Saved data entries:
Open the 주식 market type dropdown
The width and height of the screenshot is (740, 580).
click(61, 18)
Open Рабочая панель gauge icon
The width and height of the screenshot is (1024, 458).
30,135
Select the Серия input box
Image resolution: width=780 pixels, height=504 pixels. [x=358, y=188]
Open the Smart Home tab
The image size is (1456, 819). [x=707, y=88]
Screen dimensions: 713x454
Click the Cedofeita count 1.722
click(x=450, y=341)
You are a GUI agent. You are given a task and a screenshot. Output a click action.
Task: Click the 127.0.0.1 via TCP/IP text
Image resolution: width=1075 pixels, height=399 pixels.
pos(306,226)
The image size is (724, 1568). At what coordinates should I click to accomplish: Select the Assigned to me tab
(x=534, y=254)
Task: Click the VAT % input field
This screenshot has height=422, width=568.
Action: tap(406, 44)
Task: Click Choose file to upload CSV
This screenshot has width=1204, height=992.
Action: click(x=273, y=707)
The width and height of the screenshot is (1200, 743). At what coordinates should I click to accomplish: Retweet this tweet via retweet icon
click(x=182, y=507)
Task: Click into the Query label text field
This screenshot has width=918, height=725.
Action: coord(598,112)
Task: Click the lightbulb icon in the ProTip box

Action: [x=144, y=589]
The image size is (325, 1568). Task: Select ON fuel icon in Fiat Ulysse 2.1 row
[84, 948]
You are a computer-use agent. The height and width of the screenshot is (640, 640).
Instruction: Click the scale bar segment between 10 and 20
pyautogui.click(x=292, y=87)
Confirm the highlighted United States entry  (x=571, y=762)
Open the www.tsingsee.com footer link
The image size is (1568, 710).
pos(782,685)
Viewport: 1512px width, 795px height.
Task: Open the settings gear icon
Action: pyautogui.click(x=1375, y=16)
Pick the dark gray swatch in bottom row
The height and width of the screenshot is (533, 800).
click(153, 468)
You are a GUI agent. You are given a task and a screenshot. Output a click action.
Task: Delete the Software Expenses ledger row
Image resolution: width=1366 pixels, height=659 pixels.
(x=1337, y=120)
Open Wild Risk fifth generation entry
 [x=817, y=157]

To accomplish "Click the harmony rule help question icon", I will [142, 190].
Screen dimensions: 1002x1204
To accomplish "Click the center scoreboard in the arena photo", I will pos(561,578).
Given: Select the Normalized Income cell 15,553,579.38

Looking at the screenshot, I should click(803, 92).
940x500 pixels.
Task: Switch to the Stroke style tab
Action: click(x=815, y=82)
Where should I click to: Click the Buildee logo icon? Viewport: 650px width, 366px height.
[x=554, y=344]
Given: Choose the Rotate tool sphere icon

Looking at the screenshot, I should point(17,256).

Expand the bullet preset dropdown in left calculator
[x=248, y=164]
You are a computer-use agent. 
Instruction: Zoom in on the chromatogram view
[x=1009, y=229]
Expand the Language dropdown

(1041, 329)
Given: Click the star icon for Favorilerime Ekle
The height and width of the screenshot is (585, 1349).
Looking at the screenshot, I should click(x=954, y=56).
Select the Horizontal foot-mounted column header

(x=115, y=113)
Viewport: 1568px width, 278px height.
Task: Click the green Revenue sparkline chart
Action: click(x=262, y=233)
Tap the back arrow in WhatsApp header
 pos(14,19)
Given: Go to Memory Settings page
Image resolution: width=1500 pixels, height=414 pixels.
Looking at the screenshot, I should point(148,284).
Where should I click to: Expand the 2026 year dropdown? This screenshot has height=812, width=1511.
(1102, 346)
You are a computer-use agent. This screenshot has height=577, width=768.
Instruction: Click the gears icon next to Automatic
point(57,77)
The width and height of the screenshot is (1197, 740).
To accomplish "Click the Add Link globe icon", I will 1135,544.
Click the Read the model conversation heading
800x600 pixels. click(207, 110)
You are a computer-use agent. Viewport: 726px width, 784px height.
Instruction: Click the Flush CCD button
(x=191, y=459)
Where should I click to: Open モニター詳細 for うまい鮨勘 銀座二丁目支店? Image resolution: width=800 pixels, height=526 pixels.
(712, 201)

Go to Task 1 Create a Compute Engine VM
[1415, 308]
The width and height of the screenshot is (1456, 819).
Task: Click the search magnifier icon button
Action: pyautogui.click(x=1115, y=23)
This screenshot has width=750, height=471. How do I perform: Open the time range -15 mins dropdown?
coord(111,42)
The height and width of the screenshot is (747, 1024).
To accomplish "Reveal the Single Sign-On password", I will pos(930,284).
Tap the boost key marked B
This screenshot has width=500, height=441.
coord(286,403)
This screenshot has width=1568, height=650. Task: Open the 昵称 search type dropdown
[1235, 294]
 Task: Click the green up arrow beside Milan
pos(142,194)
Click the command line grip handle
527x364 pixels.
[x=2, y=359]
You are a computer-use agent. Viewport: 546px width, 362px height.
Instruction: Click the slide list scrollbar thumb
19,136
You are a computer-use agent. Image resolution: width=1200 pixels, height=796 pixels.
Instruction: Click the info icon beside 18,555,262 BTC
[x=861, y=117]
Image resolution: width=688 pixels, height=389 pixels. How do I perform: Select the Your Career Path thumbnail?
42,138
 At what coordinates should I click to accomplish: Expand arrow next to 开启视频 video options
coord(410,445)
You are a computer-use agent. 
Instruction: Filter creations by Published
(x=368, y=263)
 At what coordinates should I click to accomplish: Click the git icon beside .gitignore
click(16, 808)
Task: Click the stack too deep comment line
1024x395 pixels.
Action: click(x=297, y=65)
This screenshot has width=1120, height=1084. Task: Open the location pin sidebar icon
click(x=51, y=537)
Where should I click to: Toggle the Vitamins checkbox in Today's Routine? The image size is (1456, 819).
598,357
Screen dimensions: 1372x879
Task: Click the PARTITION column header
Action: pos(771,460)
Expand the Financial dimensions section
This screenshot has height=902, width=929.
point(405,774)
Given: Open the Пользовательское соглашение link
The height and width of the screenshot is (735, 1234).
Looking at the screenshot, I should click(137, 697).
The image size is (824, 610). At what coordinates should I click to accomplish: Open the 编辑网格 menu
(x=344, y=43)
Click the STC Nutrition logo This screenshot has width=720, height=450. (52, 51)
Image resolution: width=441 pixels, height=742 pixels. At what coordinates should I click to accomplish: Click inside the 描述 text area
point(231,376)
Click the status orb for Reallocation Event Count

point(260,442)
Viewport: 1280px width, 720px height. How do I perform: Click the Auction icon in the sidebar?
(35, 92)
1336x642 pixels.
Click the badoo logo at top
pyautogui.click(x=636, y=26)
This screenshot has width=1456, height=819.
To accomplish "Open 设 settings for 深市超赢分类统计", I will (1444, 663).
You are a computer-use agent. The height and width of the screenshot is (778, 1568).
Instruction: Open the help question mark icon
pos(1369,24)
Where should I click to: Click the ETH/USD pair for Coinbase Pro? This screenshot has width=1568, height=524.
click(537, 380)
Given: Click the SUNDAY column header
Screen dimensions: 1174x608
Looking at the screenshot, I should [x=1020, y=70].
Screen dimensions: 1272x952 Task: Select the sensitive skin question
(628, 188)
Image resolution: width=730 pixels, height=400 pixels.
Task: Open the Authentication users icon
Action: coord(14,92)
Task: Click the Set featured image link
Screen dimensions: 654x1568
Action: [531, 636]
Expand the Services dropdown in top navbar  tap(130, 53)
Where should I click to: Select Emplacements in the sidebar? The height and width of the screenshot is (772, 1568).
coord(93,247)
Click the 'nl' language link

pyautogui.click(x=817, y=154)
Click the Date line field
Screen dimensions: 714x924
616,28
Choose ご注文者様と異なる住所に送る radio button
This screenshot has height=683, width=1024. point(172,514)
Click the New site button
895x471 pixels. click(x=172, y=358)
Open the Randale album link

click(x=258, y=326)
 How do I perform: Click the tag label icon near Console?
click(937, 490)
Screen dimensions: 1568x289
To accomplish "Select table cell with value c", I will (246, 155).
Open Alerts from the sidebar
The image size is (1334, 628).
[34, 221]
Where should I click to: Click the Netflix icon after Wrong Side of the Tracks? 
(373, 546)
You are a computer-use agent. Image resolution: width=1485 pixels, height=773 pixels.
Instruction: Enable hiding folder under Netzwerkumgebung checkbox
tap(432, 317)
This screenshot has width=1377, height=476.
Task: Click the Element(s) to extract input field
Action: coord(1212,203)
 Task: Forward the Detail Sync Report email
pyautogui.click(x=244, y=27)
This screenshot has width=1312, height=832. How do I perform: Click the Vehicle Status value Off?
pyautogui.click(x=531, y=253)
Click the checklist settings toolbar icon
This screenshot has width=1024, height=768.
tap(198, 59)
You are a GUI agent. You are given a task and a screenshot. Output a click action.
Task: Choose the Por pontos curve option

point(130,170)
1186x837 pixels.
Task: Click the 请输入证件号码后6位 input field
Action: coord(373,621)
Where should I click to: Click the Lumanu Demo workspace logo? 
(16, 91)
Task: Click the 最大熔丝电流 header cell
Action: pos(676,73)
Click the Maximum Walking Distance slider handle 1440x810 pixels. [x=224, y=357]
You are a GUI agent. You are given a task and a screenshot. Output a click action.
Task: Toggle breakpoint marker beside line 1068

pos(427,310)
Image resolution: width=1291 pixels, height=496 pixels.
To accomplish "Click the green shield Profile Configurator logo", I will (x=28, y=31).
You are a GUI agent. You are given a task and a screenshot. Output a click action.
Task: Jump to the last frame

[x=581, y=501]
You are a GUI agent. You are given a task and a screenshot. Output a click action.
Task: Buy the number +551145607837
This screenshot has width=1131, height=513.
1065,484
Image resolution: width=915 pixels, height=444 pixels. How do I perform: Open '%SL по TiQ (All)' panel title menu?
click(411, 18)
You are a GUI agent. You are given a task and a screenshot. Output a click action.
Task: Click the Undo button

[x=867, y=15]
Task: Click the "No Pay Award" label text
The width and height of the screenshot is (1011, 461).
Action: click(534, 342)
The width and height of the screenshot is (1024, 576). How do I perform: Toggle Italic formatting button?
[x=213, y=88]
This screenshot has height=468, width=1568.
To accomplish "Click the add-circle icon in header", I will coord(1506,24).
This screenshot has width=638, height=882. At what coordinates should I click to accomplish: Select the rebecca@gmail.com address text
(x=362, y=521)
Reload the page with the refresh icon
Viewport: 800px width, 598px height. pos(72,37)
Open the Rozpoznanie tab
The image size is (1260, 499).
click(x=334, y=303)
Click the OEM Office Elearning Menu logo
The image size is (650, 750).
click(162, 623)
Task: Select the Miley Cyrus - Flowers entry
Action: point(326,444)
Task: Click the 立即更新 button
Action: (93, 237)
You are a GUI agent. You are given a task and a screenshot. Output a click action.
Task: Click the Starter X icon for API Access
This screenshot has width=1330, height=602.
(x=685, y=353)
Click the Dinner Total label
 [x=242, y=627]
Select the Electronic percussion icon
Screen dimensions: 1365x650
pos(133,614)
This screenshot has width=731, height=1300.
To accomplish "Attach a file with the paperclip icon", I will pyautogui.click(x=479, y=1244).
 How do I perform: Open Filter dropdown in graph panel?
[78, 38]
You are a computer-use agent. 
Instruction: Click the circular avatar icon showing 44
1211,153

ACTIVITY:
For every line above that includes the word "handle", return the line.

THE COMPLETED TASK:
Click the command line grip handle
Click the Maximum Walking Distance slider handle 1440x810 pixels. [x=224, y=357]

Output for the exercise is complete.